**Your objective:** Set down every record below exactly as written, but leave out the pictures.

····················

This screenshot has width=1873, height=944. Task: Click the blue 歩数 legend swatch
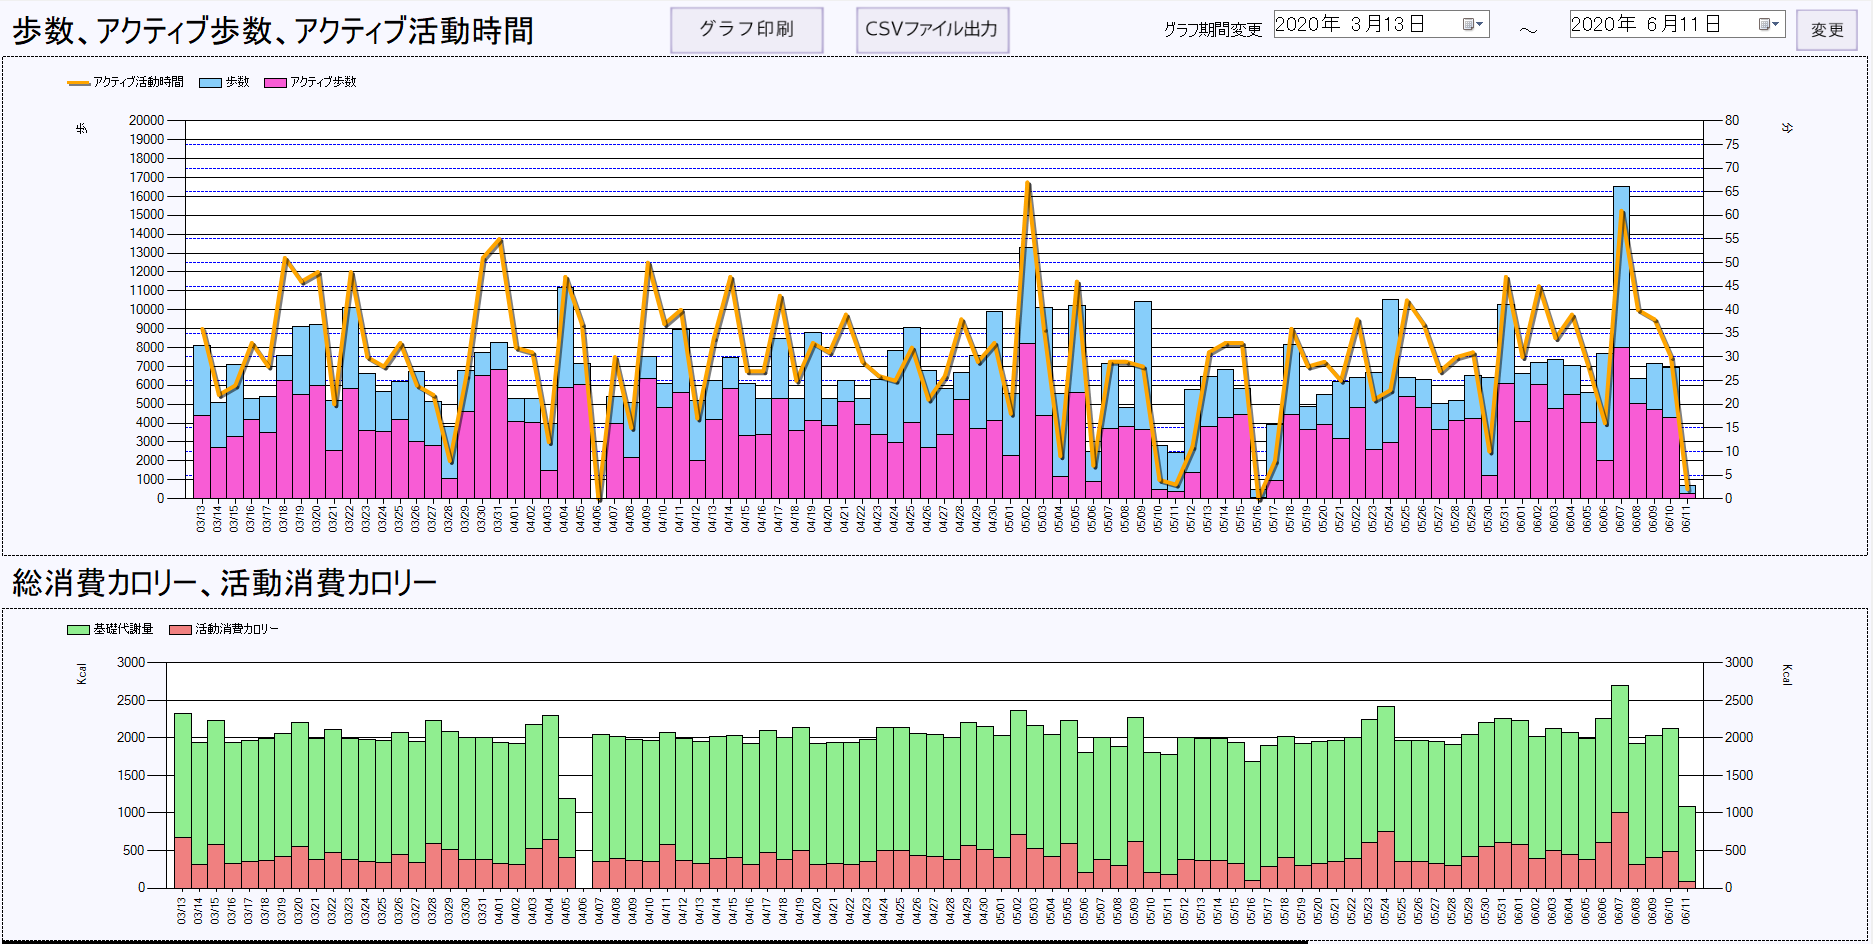[x=210, y=83]
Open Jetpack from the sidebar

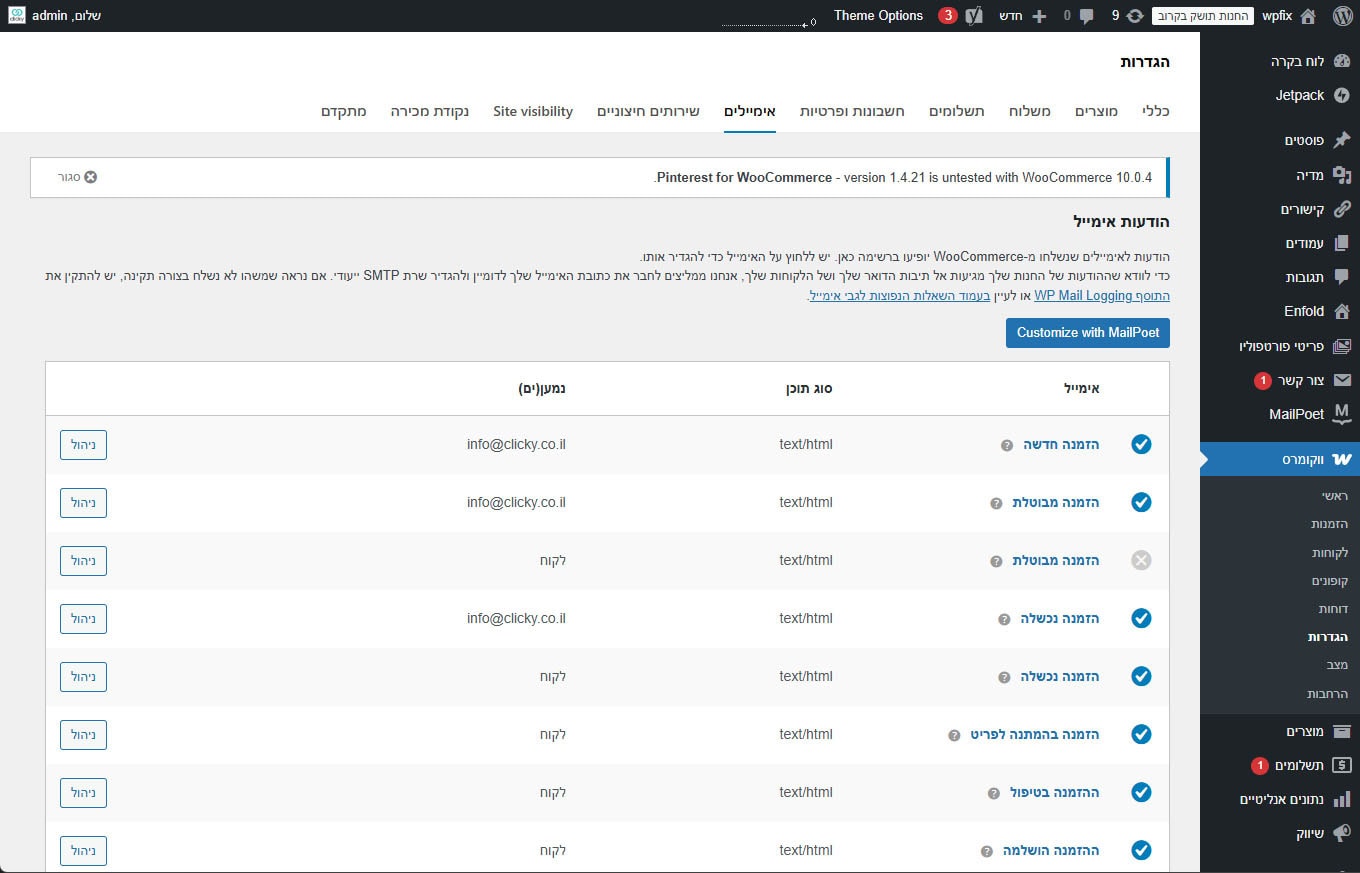click(x=1300, y=95)
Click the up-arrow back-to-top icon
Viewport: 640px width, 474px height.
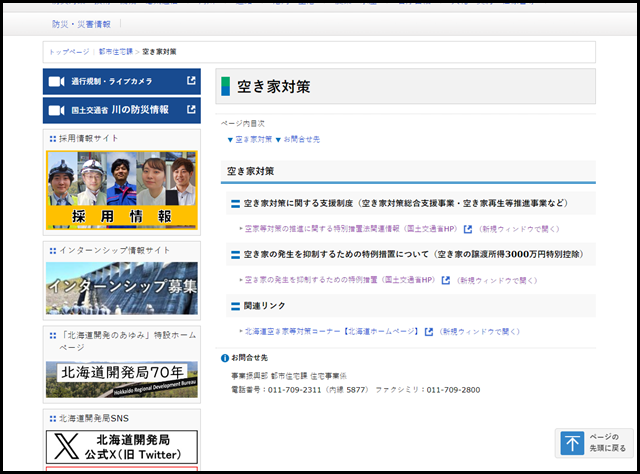(571, 443)
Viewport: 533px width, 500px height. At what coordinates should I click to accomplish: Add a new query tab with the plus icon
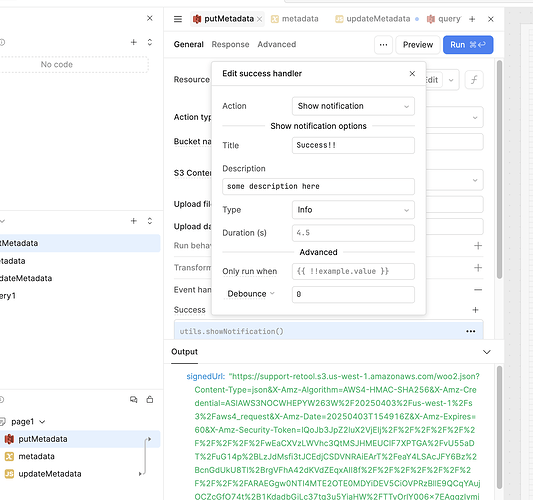pyautogui.click(x=472, y=19)
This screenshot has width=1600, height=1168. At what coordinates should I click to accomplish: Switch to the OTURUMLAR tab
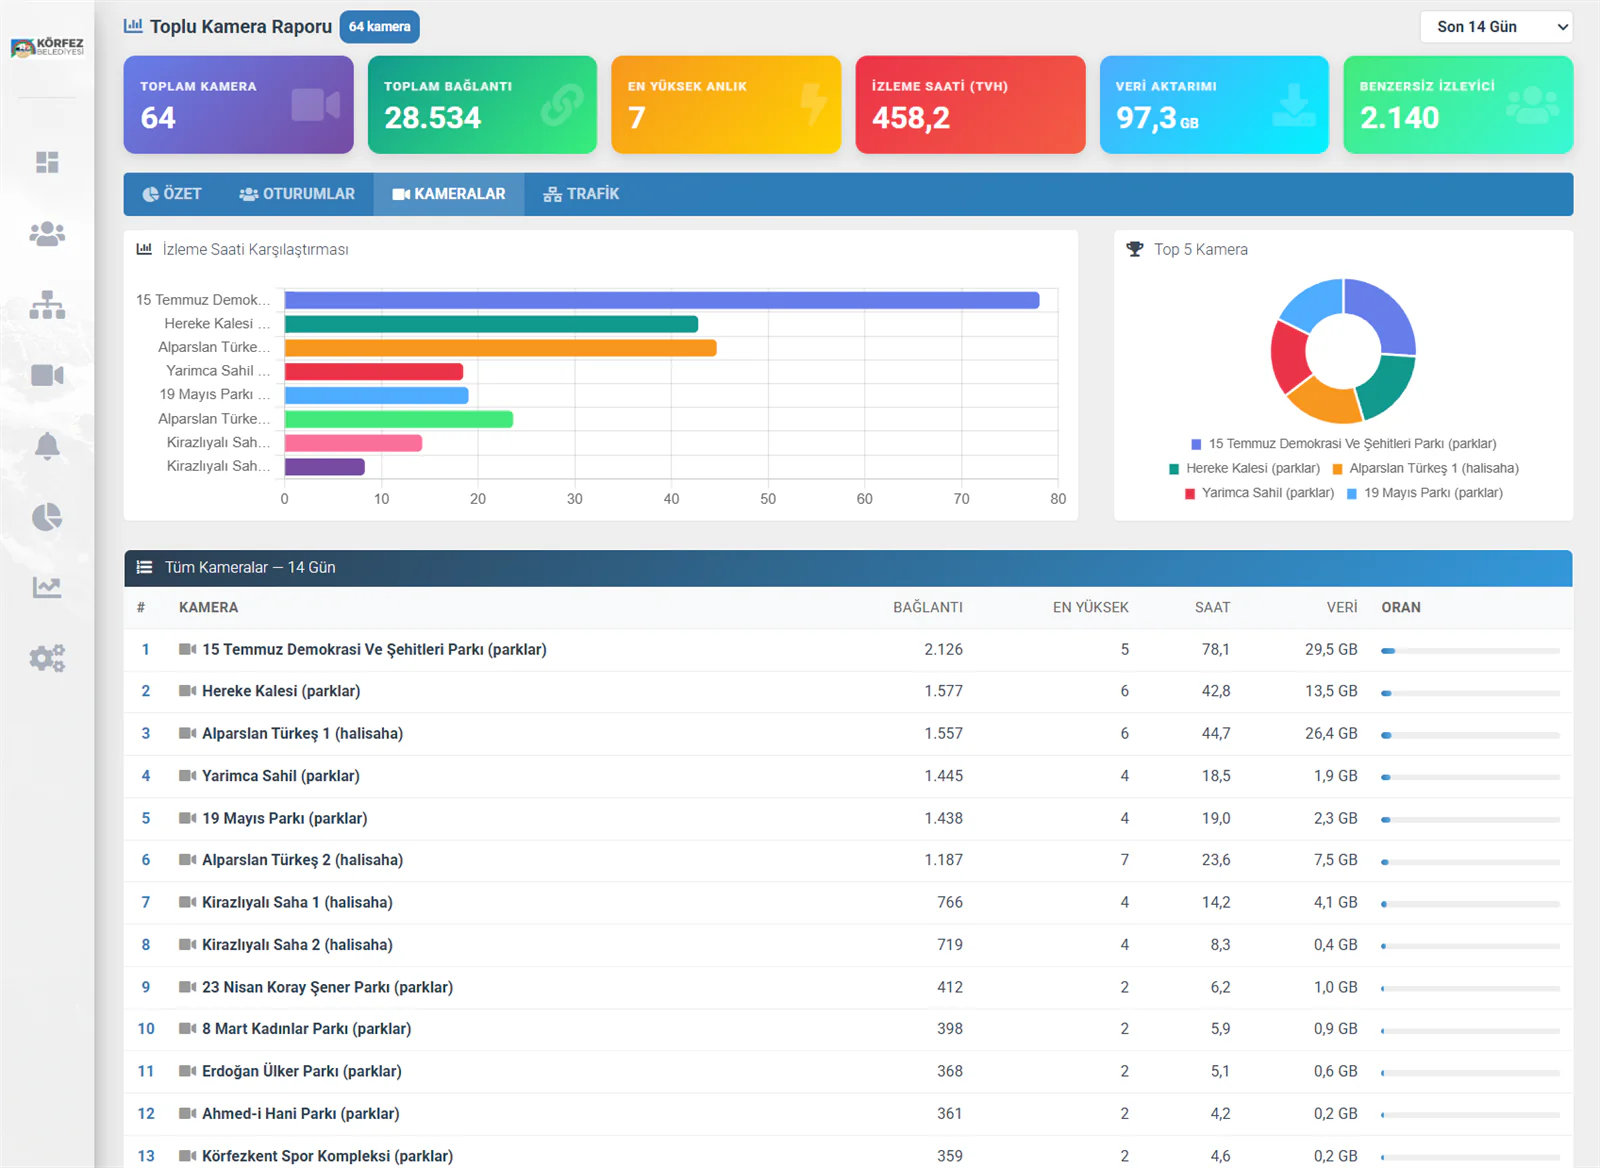tap(297, 194)
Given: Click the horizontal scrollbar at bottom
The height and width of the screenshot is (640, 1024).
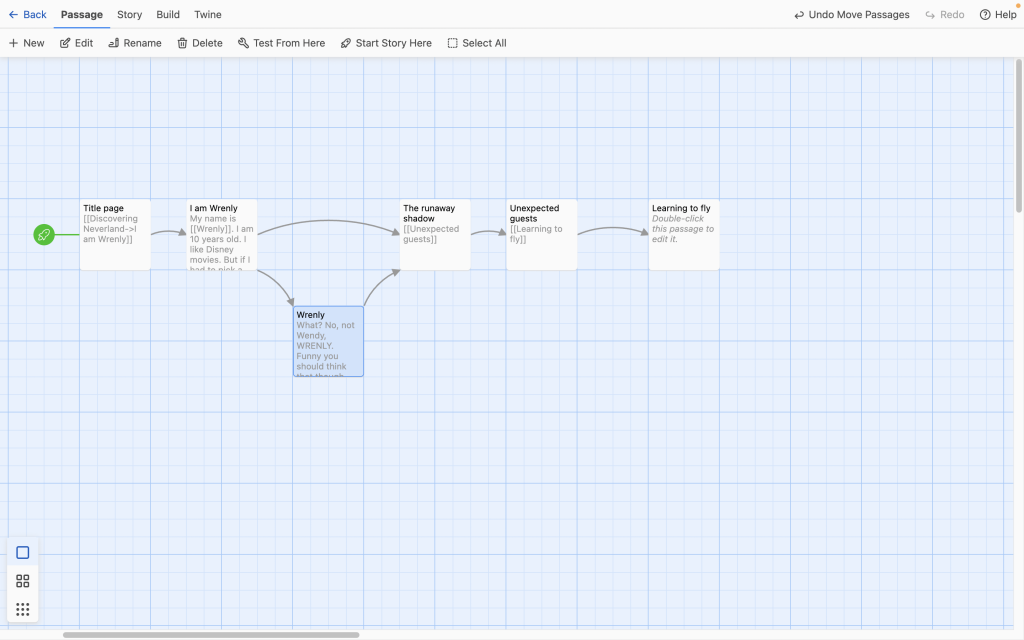Looking at the screenshot, I should coord(211,634).

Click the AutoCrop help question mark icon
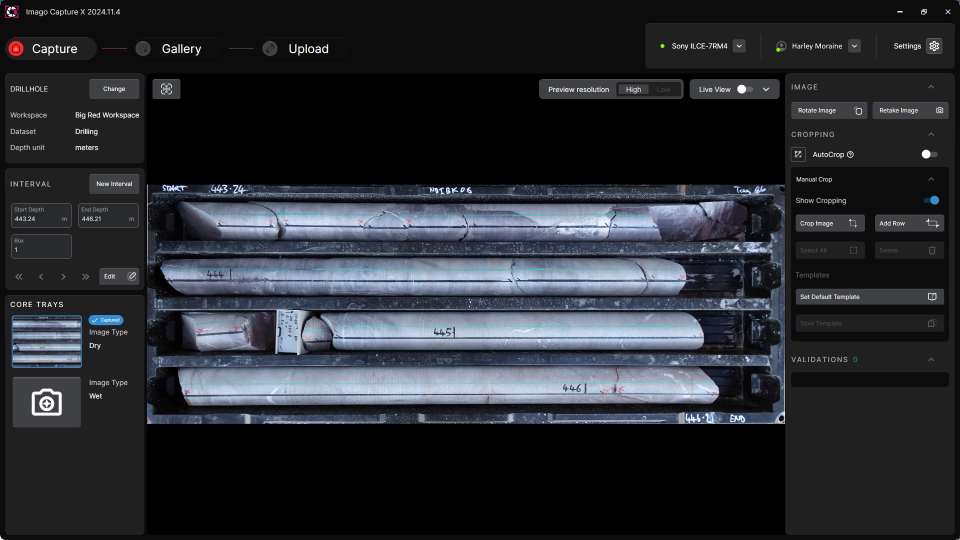[x=850, y=155]
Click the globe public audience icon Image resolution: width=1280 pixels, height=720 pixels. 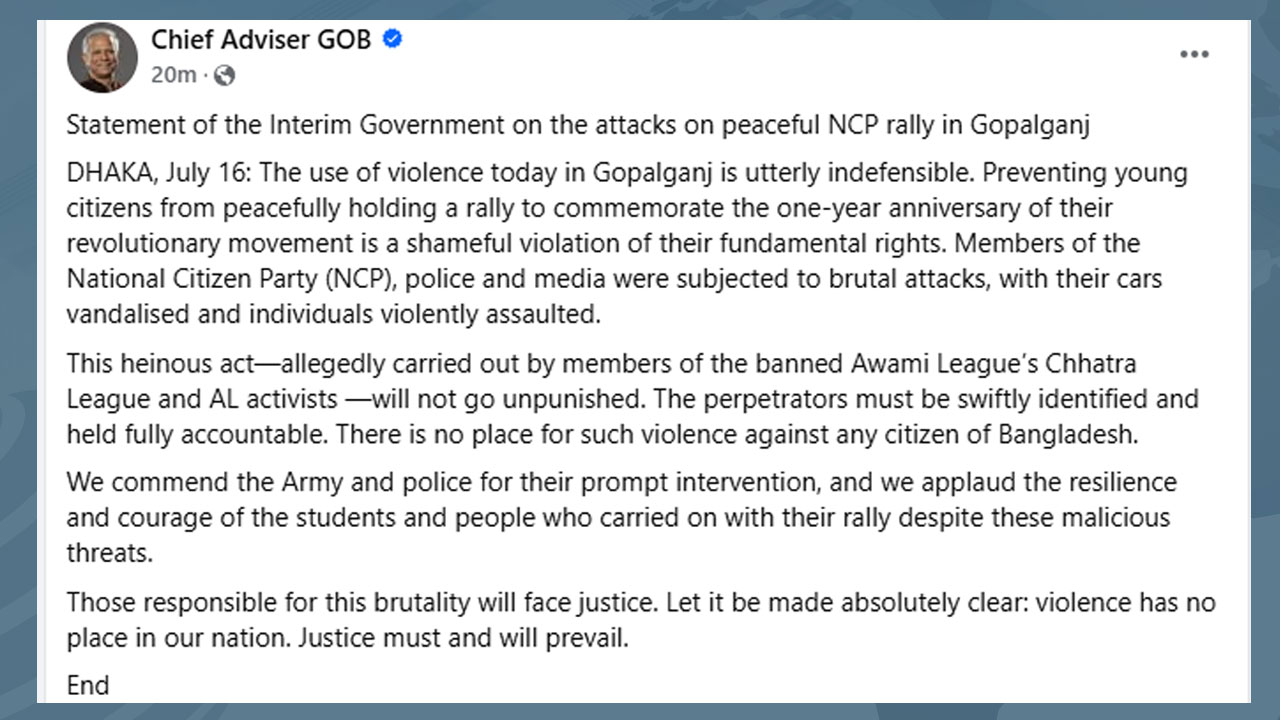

····················

**Finished task:**
This screenshot has width=1873, height=944. Task: Click the blue 歩数 legend swatch
[x=210, y=83]
Open Jetpack from the sidebar

click(x=1300, y=95)
Click the up-arrow back-to-top icon
Viewport: 640px width, 474px height.
(571, 443)
Viewport: 533px width, 500px height. At what coordinates should I click to accomplish: Add a new query tab with the plus icon
pyautogui.click(x=472, y=19)
This screenshot has width=1600, height=1168. At what coordinates should I click to accomplish: Switch to the OTURUMLAR tab
tap(297, 194)
Given: Click the horizontal scrollbar at bottom
The height and width of the screenshot is (640, 1024).
Looking at the screenshot, I should coord(211,634).

Click the AutoCrop help question mark icon
[x=850, y=155]
Click the globe public audience icon Image resolution: width=1280 pixels, height=720 pixels. 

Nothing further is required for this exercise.